◆ Set problem 1
Recast the entries from the line holding "ホーム (46, 689)" through the end of the entries, inclusive, as a Markdown table with two columns: Row, giving a row number, and Entry, giving the line. Leave out blank lines.

4.1.1. Training and Deployment of Tree-Based GBM on GPUs

Popular GBM libraries such as XGboost and LightGB are all accelerated on the GPU. NVIDIA Triton Inference Server FIL Backend allows forest models that are trained by several popular machine learning frameworks, including XGBoost, LightGBM, Scikit-Learn, and cuML, to be deployed in a Triton Inference Server using the RAPIDS Forest Inference Library for fast GPU-based inference. Using this backend, forest models can be deployed seamlessly alongside deep learning models for fast, unified inference pipelines.

4.2. Deep Learning Recommender Models

The increasing availability of large multi-modal datasets in the RecSys domain along with advancements of deep learning within NLP, computer vision, and speech processing has motivated the exploration of deep learning models for building recommender systems in recent years.

Figure 3 depicts the architecture of DLRM (Deep Learning Recommender Model). The inputs to a DLRM can be numerical features or categorical features. Numerical features, such as the number of movies watched, can be directly inputted into MLP layers. However, categorical features, such as country, language, movie title, and genre need to have a numerical representation that can be processed.

◆ Given records

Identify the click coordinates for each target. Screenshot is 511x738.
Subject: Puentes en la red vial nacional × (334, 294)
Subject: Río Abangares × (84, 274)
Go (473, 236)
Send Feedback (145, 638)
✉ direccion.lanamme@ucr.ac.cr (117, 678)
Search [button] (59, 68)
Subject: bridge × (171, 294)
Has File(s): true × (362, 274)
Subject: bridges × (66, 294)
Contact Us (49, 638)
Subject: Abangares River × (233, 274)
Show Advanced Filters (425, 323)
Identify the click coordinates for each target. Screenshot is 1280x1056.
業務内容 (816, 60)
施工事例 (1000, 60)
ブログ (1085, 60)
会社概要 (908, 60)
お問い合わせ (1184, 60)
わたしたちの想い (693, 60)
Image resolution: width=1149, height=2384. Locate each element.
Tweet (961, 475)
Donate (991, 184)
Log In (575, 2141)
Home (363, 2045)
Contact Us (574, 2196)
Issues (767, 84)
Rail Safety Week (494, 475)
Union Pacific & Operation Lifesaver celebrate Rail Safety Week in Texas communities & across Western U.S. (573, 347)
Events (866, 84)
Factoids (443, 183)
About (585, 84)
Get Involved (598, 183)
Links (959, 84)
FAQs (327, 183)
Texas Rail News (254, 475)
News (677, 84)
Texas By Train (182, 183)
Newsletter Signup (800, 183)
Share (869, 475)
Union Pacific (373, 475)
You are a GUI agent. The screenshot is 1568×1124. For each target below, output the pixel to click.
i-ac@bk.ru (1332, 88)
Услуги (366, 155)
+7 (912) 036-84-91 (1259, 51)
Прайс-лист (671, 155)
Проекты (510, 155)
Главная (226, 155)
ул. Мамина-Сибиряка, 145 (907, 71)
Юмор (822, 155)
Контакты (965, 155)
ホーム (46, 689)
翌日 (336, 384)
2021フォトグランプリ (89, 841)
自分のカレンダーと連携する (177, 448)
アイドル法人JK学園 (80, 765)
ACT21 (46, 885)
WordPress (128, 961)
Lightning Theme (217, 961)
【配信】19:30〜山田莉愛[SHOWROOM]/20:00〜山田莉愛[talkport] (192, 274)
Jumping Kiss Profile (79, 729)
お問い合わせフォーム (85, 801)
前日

◆ Set problem 2
In the text on GPU-based recommender models, which library does the Triton Inference Server FIL Backend use for fast GPU-based inference?

◆ Task answer 1
| Row | Entry |
|---|---|
| 1 | ホーム (46, 689) |
| 2 | 翌日 (336, 384) |
| 3 | 2021フォトグランプリ (89, 841) |
| 4 | 自分のカレンダーと連携する (177, 448) |
| 5 | アイドル法人JK学園 (80, 765) |
| 6 | ACT21 (46, 885) |
| 7 | WordPress (128, 961) |
| 8 | Lightning Theme (217, 961) |
| 9 | 【配信】19:30〜山田莉愛[SHOWROOM]/20:00〜山田莉愛[talkport] (192, 274) |
| 10 | Jumping Kiss Profile (79, 729) |
| 11 | お問い合わせフォーム (85, 801) |
| 12 | 前日 |

◆ Task answer 2
The RAPIDS Forest Inference Library.